• **INSTRUCTION**
Format the lines of the listing as a JSON list of strings, one string per line with blank lines omitted, covering only the line containing "coordinates (843, 346)." through the line containing "The width and height of the screenshot is (805, 672).", inclusive.

###

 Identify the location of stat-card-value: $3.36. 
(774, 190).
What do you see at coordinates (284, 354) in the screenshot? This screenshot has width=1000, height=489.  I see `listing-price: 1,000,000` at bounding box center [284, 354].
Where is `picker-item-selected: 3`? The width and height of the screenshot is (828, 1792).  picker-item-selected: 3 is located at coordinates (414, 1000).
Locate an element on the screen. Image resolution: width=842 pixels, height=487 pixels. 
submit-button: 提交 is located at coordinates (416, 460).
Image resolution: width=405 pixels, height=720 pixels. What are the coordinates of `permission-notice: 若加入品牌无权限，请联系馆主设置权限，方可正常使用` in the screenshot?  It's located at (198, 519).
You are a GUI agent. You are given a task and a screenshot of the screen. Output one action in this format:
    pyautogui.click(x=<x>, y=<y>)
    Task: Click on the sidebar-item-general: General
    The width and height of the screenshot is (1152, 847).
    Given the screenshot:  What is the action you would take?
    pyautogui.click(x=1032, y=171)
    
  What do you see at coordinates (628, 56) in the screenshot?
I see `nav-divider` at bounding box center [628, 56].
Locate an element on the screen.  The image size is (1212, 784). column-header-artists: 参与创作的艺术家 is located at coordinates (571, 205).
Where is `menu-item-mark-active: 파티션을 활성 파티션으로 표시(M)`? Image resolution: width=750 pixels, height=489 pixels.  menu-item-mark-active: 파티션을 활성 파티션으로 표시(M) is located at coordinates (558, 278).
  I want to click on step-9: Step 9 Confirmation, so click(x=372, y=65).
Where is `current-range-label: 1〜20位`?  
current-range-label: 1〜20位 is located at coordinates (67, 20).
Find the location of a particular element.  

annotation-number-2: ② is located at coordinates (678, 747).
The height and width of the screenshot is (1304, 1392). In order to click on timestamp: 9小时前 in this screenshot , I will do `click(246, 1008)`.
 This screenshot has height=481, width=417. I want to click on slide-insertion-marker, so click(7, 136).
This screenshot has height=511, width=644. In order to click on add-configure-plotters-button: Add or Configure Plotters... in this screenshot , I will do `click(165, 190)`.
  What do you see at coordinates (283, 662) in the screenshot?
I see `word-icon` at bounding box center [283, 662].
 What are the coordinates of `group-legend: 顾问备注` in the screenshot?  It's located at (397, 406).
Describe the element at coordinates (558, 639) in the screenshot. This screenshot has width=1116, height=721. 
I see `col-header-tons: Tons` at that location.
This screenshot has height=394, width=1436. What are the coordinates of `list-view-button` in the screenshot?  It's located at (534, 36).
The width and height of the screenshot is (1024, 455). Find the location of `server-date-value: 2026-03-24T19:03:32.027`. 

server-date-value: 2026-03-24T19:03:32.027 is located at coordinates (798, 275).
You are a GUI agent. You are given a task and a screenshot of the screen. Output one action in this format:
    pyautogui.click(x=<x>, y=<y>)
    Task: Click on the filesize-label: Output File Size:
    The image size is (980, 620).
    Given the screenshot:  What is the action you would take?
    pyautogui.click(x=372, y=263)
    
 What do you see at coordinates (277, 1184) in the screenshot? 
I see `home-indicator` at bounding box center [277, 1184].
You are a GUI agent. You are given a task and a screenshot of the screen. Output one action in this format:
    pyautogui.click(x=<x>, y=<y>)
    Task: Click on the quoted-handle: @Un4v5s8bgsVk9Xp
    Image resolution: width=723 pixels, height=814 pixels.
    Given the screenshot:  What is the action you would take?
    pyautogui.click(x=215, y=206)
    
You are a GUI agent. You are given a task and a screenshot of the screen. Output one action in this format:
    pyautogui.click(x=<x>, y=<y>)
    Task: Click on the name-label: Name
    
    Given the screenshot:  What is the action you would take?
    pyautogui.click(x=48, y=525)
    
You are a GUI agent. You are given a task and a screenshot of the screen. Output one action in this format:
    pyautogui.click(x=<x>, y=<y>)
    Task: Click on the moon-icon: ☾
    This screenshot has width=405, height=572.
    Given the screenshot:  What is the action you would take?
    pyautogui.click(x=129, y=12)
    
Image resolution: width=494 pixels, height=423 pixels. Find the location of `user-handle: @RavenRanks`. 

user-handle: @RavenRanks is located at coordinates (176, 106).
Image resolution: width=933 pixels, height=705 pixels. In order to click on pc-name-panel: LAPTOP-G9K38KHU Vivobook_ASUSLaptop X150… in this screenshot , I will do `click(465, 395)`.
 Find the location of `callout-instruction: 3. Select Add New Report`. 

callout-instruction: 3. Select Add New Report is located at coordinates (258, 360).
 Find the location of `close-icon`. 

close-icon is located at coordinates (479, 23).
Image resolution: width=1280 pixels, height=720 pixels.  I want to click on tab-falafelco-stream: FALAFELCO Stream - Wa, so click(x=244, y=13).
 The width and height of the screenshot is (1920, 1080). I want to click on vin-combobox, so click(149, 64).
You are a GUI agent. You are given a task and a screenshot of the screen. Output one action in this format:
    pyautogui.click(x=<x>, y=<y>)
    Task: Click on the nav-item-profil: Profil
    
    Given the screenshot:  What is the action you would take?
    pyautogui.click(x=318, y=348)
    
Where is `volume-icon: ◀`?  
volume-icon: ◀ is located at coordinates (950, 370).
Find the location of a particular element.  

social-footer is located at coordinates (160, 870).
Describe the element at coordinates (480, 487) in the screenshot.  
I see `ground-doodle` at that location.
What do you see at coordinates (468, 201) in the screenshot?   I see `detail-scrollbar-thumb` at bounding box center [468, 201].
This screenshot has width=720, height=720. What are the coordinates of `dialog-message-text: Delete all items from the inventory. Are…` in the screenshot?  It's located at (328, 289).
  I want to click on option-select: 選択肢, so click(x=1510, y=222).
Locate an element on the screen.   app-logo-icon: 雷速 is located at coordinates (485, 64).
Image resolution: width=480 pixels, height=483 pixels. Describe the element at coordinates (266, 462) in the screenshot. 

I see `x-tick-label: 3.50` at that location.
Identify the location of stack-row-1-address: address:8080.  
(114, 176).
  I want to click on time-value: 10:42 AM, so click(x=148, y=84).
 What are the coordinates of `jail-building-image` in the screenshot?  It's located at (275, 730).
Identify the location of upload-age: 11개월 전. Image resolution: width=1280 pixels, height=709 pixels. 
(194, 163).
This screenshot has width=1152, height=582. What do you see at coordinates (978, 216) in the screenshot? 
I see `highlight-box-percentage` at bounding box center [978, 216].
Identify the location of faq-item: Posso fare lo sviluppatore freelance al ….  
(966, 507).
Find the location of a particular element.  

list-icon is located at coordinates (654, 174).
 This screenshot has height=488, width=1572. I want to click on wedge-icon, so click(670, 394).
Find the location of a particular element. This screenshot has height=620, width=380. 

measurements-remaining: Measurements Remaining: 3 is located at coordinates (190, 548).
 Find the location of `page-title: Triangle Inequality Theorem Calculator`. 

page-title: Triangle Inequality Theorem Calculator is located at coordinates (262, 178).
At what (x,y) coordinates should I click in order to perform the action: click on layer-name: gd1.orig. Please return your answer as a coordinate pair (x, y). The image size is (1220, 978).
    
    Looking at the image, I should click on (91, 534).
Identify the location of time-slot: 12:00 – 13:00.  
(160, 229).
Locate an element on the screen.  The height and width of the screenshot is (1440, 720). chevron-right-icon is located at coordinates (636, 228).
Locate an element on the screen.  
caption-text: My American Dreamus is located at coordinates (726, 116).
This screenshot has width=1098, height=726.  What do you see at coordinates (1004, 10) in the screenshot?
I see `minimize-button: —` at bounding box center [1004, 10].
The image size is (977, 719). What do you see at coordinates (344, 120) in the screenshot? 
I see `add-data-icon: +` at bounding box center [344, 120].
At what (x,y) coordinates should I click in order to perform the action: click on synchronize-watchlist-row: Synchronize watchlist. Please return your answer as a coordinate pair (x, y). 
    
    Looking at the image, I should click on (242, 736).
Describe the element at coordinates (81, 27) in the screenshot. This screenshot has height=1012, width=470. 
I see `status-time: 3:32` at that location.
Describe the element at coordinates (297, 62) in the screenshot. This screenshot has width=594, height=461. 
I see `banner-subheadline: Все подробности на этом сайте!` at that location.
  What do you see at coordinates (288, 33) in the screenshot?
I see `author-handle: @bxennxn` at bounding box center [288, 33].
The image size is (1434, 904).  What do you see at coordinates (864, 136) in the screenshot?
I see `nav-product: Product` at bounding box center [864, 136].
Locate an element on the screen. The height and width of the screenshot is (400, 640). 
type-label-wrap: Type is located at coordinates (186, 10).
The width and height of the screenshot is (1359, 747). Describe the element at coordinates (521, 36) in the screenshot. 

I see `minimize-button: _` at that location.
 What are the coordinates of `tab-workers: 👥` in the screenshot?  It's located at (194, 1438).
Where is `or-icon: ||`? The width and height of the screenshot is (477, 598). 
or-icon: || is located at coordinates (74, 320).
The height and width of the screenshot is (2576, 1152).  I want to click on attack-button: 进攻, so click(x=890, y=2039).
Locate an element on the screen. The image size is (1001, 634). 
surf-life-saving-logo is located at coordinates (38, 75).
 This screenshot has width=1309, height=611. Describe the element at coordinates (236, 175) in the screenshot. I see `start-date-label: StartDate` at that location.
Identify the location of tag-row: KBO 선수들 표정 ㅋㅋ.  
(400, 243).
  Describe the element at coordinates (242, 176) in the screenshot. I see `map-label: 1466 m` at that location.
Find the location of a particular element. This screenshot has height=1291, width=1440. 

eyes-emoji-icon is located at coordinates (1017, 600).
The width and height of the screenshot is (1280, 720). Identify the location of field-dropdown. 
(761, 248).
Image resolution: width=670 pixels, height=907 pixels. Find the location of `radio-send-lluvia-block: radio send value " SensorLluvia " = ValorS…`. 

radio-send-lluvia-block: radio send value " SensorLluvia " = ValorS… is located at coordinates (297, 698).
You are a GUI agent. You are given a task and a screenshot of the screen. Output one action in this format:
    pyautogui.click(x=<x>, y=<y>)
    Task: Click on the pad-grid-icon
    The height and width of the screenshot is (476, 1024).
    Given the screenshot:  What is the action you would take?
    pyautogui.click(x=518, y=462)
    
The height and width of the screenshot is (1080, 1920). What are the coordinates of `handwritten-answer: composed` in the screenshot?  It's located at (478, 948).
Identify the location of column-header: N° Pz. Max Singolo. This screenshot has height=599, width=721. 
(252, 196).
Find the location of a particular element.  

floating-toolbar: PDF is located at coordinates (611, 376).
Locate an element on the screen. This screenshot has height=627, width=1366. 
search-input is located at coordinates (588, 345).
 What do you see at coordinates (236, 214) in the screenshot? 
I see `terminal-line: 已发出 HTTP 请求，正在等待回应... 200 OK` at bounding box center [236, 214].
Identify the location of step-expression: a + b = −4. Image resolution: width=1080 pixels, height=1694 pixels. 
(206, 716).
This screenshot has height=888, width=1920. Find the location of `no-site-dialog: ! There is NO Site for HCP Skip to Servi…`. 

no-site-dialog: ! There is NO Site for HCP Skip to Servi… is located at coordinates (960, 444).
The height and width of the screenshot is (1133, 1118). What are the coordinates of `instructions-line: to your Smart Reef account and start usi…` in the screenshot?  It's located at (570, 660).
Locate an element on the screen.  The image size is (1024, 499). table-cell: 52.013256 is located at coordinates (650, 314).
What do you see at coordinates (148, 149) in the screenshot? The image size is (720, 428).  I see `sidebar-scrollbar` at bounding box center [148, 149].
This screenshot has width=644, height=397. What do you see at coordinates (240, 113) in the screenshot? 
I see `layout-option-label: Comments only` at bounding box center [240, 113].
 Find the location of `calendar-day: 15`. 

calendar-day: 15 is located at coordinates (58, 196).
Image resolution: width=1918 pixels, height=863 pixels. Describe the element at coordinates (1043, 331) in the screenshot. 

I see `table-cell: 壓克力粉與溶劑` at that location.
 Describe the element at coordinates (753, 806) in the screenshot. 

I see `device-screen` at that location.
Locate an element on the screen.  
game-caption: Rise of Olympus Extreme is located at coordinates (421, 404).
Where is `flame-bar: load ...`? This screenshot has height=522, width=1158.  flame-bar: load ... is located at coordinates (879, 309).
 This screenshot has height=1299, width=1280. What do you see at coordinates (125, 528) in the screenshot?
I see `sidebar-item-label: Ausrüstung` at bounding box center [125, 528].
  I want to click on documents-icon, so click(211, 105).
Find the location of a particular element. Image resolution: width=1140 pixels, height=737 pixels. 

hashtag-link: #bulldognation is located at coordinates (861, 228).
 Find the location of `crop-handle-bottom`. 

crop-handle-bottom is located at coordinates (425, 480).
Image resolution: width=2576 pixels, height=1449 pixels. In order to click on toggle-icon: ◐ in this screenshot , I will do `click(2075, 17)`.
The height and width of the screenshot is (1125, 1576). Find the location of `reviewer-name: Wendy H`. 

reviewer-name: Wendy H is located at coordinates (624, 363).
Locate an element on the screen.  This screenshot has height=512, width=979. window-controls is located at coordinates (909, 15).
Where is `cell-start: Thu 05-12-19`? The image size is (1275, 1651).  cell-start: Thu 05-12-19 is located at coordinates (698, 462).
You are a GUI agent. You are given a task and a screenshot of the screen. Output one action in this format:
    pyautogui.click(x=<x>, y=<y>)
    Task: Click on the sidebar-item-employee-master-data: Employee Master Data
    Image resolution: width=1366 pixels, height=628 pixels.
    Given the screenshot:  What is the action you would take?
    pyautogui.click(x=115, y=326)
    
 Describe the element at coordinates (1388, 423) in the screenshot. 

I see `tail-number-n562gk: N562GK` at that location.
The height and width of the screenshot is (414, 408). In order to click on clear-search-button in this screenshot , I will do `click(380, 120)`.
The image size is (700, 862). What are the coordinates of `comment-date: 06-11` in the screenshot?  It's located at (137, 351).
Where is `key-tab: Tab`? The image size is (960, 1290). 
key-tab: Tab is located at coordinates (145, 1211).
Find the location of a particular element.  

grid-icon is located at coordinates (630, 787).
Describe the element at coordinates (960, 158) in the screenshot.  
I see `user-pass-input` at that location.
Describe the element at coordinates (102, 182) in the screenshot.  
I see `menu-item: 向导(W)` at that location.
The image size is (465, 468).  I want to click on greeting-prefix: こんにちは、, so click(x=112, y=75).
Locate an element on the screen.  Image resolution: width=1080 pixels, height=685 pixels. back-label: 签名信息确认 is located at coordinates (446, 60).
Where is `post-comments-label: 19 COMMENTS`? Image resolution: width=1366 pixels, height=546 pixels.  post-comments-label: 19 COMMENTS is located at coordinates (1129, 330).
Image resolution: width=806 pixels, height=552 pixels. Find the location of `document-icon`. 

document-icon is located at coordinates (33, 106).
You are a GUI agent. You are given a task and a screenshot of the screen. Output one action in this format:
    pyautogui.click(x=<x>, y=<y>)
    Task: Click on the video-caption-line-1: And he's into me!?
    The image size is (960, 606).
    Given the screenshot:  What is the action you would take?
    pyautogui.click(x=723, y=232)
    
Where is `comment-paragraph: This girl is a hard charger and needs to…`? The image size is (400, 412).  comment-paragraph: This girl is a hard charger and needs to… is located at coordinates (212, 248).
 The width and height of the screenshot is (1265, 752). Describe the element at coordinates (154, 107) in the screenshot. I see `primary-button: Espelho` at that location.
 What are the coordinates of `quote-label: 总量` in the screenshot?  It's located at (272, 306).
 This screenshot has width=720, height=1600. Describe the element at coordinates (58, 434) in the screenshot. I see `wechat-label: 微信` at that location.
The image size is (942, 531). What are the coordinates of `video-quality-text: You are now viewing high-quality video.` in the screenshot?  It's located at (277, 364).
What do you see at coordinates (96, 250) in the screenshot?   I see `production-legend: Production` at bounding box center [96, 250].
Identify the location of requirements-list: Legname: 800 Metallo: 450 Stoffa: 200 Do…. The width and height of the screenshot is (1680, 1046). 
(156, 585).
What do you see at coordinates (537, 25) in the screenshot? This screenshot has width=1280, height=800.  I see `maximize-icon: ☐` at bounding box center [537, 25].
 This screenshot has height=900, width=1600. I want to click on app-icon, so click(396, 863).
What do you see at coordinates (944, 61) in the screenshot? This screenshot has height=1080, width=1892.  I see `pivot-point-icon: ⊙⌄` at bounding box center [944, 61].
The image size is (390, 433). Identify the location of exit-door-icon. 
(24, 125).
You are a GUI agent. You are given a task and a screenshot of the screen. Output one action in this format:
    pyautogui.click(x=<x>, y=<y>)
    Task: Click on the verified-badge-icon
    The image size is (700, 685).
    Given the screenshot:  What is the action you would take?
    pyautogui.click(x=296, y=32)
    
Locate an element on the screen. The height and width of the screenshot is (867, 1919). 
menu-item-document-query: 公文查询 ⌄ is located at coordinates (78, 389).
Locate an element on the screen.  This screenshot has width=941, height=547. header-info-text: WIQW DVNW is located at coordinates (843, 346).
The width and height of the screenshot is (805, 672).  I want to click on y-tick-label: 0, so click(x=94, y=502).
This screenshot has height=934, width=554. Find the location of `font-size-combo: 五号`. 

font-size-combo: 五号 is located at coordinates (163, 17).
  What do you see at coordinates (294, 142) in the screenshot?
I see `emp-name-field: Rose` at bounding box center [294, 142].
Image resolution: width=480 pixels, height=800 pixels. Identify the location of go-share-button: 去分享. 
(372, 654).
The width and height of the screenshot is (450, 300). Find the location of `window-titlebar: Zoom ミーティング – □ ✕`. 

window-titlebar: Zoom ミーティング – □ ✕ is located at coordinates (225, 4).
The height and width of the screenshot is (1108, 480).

###

• **RESULT**
[
  "Locate an element on the screen.  This screenshot has width=941, height=547. header-info-text: WIQW DVNW is located at coordinates (843, 346).",
  "The width and height of the screenshot is (805, 672).  I want to click on y-tick-label: 0, so click(x=94, y=502)."
]